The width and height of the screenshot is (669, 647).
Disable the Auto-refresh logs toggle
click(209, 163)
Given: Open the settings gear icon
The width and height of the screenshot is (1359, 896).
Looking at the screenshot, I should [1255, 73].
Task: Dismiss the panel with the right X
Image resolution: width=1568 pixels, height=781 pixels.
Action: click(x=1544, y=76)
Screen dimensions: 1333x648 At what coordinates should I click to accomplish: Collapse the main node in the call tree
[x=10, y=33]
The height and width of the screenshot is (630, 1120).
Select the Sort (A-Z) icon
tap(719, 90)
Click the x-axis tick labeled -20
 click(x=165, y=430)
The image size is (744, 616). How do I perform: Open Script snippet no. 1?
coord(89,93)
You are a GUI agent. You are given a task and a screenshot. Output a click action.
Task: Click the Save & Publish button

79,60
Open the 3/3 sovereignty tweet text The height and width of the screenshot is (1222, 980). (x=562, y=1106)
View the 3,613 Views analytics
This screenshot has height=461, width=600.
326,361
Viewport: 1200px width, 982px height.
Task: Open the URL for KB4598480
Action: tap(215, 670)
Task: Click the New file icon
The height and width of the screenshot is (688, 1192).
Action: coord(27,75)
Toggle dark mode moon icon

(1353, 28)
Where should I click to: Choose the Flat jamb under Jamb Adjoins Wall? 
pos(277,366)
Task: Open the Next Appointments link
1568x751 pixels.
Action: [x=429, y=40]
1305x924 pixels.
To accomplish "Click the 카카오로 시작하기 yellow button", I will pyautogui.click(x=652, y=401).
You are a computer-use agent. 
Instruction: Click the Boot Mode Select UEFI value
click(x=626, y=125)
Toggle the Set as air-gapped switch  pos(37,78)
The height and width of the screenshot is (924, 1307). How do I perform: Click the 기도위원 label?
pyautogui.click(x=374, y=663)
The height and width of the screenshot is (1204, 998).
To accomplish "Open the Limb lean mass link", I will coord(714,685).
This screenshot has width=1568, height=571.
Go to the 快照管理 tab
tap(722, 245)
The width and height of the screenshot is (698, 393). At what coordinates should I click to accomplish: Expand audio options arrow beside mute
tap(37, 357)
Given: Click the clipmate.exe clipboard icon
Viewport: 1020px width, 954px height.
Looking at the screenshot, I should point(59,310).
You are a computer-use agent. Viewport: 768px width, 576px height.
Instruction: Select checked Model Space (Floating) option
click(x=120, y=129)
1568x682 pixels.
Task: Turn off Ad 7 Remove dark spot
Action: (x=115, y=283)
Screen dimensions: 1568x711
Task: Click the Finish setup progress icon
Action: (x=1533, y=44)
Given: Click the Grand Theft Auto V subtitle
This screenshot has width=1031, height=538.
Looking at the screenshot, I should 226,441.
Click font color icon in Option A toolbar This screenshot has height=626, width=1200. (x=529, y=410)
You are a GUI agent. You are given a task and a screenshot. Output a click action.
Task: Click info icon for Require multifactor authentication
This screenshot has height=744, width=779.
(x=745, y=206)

Given problem = Retype the data from its first line down to and including the line containing "I will coord(714,685).", keeping every character unchanged.

Task response =
The width and height of the screenshot is (669, 647).
Disable the Auto-refresh logs toggle
click(209, 163)
Given: Open the settings gear icon
The width and height of the screenshot is (1359, 896).
Looking at the screenshot, I should [1255, 73].
Task: Dismiss the panel with the right X
Image resolution: width=1568 pixels, height=781 pixels.
Action: click(x=1544, y=76)
Screen dimensions: 1333x648 At what coordinates should I click to accomplish: Collapse the main node in the call tree
[x=10, y=33]
The height and width of the screenshot is (630, 1120).
Select the Sort (A-Z) icon
tap(719, 90)
Click the x-axis tick labeled -20
 click(x=165, y=430)
The image size is (744, 616). How do I perform: Open Script snippet no. 1?
coord(89,93)
You are a GUI agent. You are given a task and a screenshot. Output a click action.
Task: Click the Save & Publish button

79,60
Open the 3/3 sovereignty tweet text The height and width of the screenshot is (1222, 980). (x=562, y=1106)
View the 3,613 Views analytics
This screenshot has height=461, width=600.
326,361
Viewport: 1200px width, 982px height.
Task: Open the URL for KB4598480
Action: tap(215, 670)
Task: Click the New file icon
The height and width of the screenshot is (688, 1192).
Action: coord(27,75)
Toggle dark mode moon icon

(1353, 28)
Where should I click to: Choose the Flat jamb under Jamb Adjoins Wall? 
pos(277,366)
Task: Open the Next Appointments link
1568x751 pixels.
Action: [x=429, y=40]
1305x924 pixels.
To accomplish "Click the 카카오로 시작하기 yellow button", I will pyautogui.click(x=652, y=401).
You are a computer-use agent. 
Instruction: Click the Boot Mode Select UEFI value
click(x=626, y=125)
Toggle the Set as air-gapped switch  pos(37,78)
The height and width of the screenshot is (924, 1307). How do I perform: Click the 기도위원 label?
pyautogui.click(x=374, y=663)
The height and width of the screenshot is (1204, 998).
To accomplish "Open the Limb lean mass link", I will coord(714,685).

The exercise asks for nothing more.